NOTE: The following is the second excerpt from the small contribution I was proud to have made to the “Learning Perspectives 2010” collection put out by The Masie Center in memory and commemoration of Jonathan Kays. (see previous postings for details).
It is my contention that changes falling resulting from the Snowflake Effect of mass personalization such as the Third Industrial Revolution I covered in the previous posting and the dramatic transformation of “physically real” things are disruptive changes that will shake up and shape our future at a holistic and societal level. In addition to their direct use and applications to learning my greater concern and excitement is on the new skills, competencies and knowledge required by all of us as “students” living in this world and therefore the challenges and opportunities this presents to learning, education and training.
Enjoy and please add your comments or create your own postings with your reactions!
The Snowflake Effect is causing dramatic changes in the world of things as they rapidly transform from being mass produced to mass personalized and, in the process, become snowflakes themselves. Flexible manufacturing was one of the initial enablers of this transformation, but that was just the beginning. With the advent of more computer-controlled design and machining, and, more recently, the introduction of affordable 3D printers and scanners, we are seeing an increase in the personalization of individual items that can be designed and produced to match the unique context of an individual person/situation for no more - and often for less - cost than previously mass produced things.
This is about disruptive innovation: not disruptive elimination. We do not want or need everything to be unique. Large scale items such as airplanes and cruise ships will likely continue to be produced in quantity; but even now, these items are uniquely built to match the individual customer and be adapted to match some specific routes or conditions. Many large scale items are already being designed and built so that they can be changed over time to match contextual changes, whether predicted or not. For example, several of the world’s naval forces are building their newest ships so that they can be reconfigured to match different contexts of use, like switching from a configuration best suited for military situations to one that better accommodates response to natural disasters.
There will likely always be a need for some mass produced parts. We will still want large numbers of exactly the same thing (like fasteners, screws, nuts, bolts, etc.). There will be instances when many people will want to have the exact same thing and there will continue to be fads around popular books, songs and movies. But these will be at the front end of the Long Tail and small in number. As you move down the curve of the Long Tail, you find that more and more things for more and more people have less and less in common.
For example, even if I really like the pen you just showed me and we can “print” an exact duplicate for me, I might want to modify it a bit - to be shorter, heavier or more curved to better fit my hand and match the way I write. The same dynamics will play out for coffee cups, eyeglasses, shoes, chairs and certainly our learning in both process and content. In this way, there will be an equivalent Long Tail of things and it will be a spectrum with products falling at all points along the exponential curve towards uniqueness. As we are seeing with the Long Tail effect on music, movies, books and the like, the transition will be such that the volume of objects at the unique end of the tail will rise dramatically and become the majority in terms of instances, business and learning.

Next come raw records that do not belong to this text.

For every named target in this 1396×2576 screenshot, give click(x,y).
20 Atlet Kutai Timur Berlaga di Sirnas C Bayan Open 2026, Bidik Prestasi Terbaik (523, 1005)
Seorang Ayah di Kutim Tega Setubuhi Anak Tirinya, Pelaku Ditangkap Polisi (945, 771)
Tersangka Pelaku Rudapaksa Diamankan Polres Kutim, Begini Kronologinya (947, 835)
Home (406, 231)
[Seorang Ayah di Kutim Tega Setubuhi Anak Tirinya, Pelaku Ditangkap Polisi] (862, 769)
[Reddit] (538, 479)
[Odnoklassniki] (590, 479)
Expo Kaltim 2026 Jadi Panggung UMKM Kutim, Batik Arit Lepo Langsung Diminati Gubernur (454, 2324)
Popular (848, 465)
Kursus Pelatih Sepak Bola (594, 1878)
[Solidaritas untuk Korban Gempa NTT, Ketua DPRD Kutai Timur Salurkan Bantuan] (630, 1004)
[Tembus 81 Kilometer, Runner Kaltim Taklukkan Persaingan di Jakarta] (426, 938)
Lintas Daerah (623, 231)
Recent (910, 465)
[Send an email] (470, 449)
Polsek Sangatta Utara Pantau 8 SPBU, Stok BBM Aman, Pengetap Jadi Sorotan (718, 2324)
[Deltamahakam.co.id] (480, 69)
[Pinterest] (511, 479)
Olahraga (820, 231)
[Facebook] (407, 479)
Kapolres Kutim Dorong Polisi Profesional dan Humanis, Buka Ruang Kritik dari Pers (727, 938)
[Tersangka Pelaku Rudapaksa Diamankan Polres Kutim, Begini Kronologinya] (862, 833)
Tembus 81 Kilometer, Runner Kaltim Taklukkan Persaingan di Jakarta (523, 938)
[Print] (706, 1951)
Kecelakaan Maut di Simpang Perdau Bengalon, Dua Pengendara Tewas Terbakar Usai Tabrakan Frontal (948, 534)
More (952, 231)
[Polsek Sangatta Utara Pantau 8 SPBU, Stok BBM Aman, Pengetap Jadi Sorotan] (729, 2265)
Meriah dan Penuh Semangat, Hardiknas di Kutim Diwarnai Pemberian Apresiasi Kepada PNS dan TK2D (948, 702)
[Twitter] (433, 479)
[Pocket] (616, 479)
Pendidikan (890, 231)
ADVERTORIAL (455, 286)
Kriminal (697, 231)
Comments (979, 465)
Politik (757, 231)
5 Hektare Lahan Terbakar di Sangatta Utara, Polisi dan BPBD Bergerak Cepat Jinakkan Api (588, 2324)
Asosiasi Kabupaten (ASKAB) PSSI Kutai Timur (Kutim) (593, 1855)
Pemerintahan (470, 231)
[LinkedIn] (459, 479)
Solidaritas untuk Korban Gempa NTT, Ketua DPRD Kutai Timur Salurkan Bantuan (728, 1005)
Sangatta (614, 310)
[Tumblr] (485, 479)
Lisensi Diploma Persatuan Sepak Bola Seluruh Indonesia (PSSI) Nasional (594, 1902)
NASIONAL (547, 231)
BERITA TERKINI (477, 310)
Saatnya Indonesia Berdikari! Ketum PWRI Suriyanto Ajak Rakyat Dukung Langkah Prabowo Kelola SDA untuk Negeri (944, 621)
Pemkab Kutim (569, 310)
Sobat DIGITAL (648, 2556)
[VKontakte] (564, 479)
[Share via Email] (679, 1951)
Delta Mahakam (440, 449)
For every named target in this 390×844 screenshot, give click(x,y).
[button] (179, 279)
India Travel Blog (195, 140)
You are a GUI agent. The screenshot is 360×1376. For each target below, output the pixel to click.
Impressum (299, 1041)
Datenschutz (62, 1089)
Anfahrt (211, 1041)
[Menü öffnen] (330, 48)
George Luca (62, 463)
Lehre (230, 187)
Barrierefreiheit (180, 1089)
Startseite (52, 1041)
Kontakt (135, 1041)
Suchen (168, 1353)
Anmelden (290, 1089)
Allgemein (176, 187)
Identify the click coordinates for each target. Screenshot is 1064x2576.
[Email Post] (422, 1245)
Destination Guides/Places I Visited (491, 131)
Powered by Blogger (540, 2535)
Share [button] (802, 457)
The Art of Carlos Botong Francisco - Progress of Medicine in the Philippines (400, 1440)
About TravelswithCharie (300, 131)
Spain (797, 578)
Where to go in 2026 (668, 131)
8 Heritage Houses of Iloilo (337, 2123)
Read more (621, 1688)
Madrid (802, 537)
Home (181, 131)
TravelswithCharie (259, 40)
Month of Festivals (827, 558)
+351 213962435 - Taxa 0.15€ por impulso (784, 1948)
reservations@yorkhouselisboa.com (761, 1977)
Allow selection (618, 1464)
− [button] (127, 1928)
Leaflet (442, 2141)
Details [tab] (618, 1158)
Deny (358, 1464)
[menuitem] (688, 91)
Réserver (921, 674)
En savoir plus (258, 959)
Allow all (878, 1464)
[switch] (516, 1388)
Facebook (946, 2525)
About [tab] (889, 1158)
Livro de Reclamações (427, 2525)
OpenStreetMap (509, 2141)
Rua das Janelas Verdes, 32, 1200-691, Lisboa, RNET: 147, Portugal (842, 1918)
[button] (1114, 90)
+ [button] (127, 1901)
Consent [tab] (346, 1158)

Above and beyond being mass customized and personalized by their design and production, things are increasingly connected to each other and us as we use them. One version of this is often referred to as “The Internet of Things”. A commonly cited example is the way in which home appliances are being connected to each other and the Internet for everything from monitoring energy use to setting thermostats and timing when to turn things off and on. All the items in your fridge are able to dynamically update their status in terms of how full they are, their expiration date, peak freshness and so on to help you choose what’s best to make for dinner tonight and what to pick up at the grocery store on your way home.
Start to think smaller and smarter: imagine and prepare yourself for things like “smart” and digital dust, dirt, pixels, locations, ink dots and paint. Products or “things” are going to increasingly be snowflakes themselves; alike, perhaps, but no two exactly the same. Just like us, as things become more like snowflakes, they too will start to have their own identity, networks, conversations and even their own “social networks”. Indeed, if you’re paying attention, many already do! But it is the more far reaching and latent effects of these changes - especially those on how, when, where and what we learn - that are most exciting.
The revolution in the world of learning is upon us and it is as daunting as it is exciting and powerful. The best way to predict the future is to design your own; therefore, we can strategically and serendipitously lead the transformation of learning, training and education rather than have it happen to us. By exploring and better understanding current trends and directions of the Snowflake Effect on the world of “things”, we will be able to bring the power of mass personalization to the world of learning. Each of us will be able to experience great learning moments every day.